I found this story fascinating. Haruki Murakami has created a dream like world that has us questioning reality, in which some of the strangest notions do not seem abstract or unreal relative to what becomes normal. This is what I think good science fiction should do.But it also has a soul to it. I felt bad for these characters at times. And we see clearly the dark and light sides of humanity through their eyes.I'm only subtracting one star since the last third drags on and on slower than a starving turtle.

A fantastic novel in the magical realism genre. The two moons, the little people, and their air chrysalises never weigh too heavily because they are nicely balanced in the scales with detailed descriptions of people's shopping, food preparation, and what they are wearing. Magic and the realism balance evenly. Another distinctive feature is that the main characters are all lonely people, but purposeful. No anguished, tormented, confused souls inhabit this alternate universe—simply people with purposes that conflict. What a relief to enter a fictional world so well constructed, but so unusual.

First of all I must say that one of my many ' dream bucket' scenarios would be thus.. We are sitting at a small glass topped table at an outdoor cafe eating whatever delicacy, sipping wine and trading stories as if they were currency. Haruki would be caught within a story within a story and I would be nodding, smiling and gesturing for another bottle of wine. Okay, that's enough.I love anything he does and this certainly didn't do anything to diminish my profound respect for a great writer. If you haven't read Mr. Murakami begin with Norwegian Wood and then, then begin your journey into a surreal landscape of beauty and struggle that always plucks at the chords of our own human experience. In IQ84 at one point I began laughing because a man and woman who are caught in an alternate reality, lost to each other and following their own labyrinthine journey back or forward to each other, reminded me of story that I'd share with Haruki at that outdoor cafe. He is simply unique and brilliant. Try him!”

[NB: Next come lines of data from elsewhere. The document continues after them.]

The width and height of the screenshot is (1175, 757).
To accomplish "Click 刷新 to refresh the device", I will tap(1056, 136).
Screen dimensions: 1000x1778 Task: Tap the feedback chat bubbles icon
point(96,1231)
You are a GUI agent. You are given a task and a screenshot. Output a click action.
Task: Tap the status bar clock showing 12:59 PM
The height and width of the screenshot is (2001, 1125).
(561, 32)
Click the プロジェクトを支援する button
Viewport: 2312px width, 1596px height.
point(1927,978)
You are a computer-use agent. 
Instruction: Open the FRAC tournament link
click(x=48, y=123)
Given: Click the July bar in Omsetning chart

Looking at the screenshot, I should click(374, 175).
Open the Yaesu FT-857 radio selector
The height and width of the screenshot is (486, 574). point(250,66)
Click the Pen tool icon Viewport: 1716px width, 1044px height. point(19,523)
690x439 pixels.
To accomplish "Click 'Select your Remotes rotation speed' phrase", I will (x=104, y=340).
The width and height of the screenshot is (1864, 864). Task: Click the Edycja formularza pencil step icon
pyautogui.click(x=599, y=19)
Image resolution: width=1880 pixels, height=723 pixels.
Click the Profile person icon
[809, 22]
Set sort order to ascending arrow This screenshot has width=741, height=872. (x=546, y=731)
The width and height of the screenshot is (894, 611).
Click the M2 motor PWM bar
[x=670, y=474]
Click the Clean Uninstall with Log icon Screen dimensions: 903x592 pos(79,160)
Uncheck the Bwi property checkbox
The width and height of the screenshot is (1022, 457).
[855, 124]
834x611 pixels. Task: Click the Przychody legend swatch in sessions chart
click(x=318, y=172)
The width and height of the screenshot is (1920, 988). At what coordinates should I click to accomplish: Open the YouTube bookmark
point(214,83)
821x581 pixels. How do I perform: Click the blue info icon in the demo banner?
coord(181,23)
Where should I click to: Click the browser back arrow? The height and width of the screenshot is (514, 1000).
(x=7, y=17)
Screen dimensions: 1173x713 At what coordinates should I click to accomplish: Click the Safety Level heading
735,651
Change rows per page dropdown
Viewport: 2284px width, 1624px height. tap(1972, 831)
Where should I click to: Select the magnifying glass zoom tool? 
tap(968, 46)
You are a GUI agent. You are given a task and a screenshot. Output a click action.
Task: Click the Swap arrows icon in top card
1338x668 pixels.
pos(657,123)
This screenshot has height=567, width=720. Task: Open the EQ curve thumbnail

Very original story. However, it is way too long and a lot of the things (such as the “little people”, and the “voice”) are not only never explained but would not have made a difference if they never existed. These and so many other things amount for nothing in the plot.I guess it’s all about a big metaphor but it wasn’t clear to me.The writing is ok. I didn’t feel anything for the characters. Some things sound very clunky but probably has something to do with the translation (such as the continue use of the phrase “an increase in the number of moons” which sounds really weird).Many times the writing is extremely redundant. For example, I get it that Tengo had a hard time with his dad, but the author has to constantly remind us that fact in such cliche and cringy ways which feels so forced. Many of this things were also just things repeated over and over again with no additional information.Very original story. Probably could’ve been done, in my opinion, in less than 200 pages as opposed to 900+. Bland characters, clunky writing, and massive plot holes.